Andrew David Thaler has always loved the ocean. “I’m that obnoxious kid that wanted to be a marine biologist since I was 3,” he says. “I’ve wanted to work in the deep sea since before I can remember.”
Thaler now holds a PhD in marine science and conservation from Duke. He lives in the Bay Area working to preserve the species living in and around deep sea vents, particularly as these underwater fissure are explored for possible mineral drilling.
But when not saving deep sea invertebrates, Thaler turns into an evil genius who will help you put Tokyo under 80 meters of water.
While still in graduate school, he started a website called Southern Fried Science where he blogs about the latest in ocean-related news and science. The writing continued after he finished at Duke and this year he began work on a self-published novel titled Fleet. The book takes place in “a world of post-maximum sea-level rise,” he explains.
Thaler’s world is covered by 80 meters (262 feet) of water — the amount that the sea level would rise, according to the U.S. Geological Survey, if the massive sheets of ice covering Greenland and the Antarctic melted, along with the rest of the glaciers worldwide.
To visualize that, “I started playing around with Google Earth and figured out a way to overlay a layer of water over the world and control the height of that water,” Thaler explains. “I could zoom into that city and see what that city would look like with 80 meters of water.”
Thaler, 29, posted images of his drowned cities on Twitter. “Followers started asking for their own towns to get flooded,” he says. “I realized this could be a really powerful tool to show the impact of sea-level rise. It’s one thing to say ‘Manhattan will be underwater by 2100,’ but it’s another thing to say, ‘Hey, here’s what your neighborhood will look like with maximum sea-level rise.’”
Thaler started a hashtag #drownyourtown and set aside two hours, promising to drown as many cities as possible. “Almost 1,000 people had sent in requests,” he says. “About one-third of them were for D.C. because it was during the government shutdown — so people wanted to see D.C. under water.”

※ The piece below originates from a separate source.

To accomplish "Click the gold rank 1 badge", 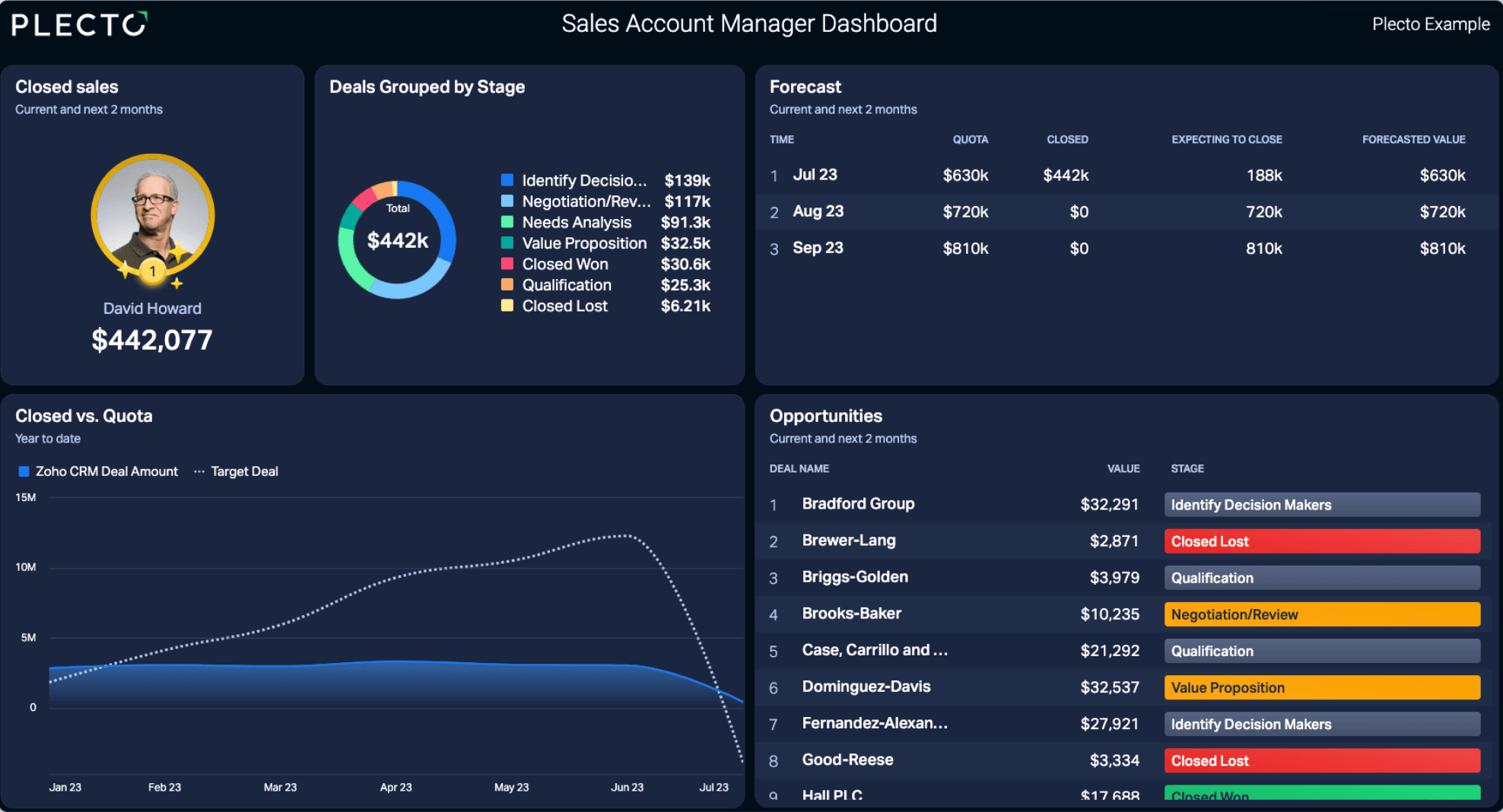I will click(x=153, y=271).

Since then, Thaler has also produced more realistic models with lower sea-level rises and seen some surprising results. Just one meter has a pretty dramatic impact. “The most shocking image from #drownyourtown was this image of Nagoya, Japan with only one meter of sea level rise. I was shocked by how huge (and densely populated) the flooded area was.”
Thaler also offers helpful instructions on how you can do your own town-drowning. “I’ve been seeing a lot more people doing their own ‘drown-your-towns’ on the hashtag,” he says. Among the discoveries Thaler’s followers have made: Add 80 meters of water and his current home of San Francisco loses its financial district. Little more than the Capitol dome peaks above the water in D.C. The bridges in Dublin are submerged. And Seattle’s hills turn into islands.
The likelihood that the water-covered world envisioned by Fleet would come to pass is “plausible but extremely unlikely,” Thaler says, emphasizing that sea-level and climate changes isn’t his area of ocean study. “When it comes to things like this, I’m just a person too.”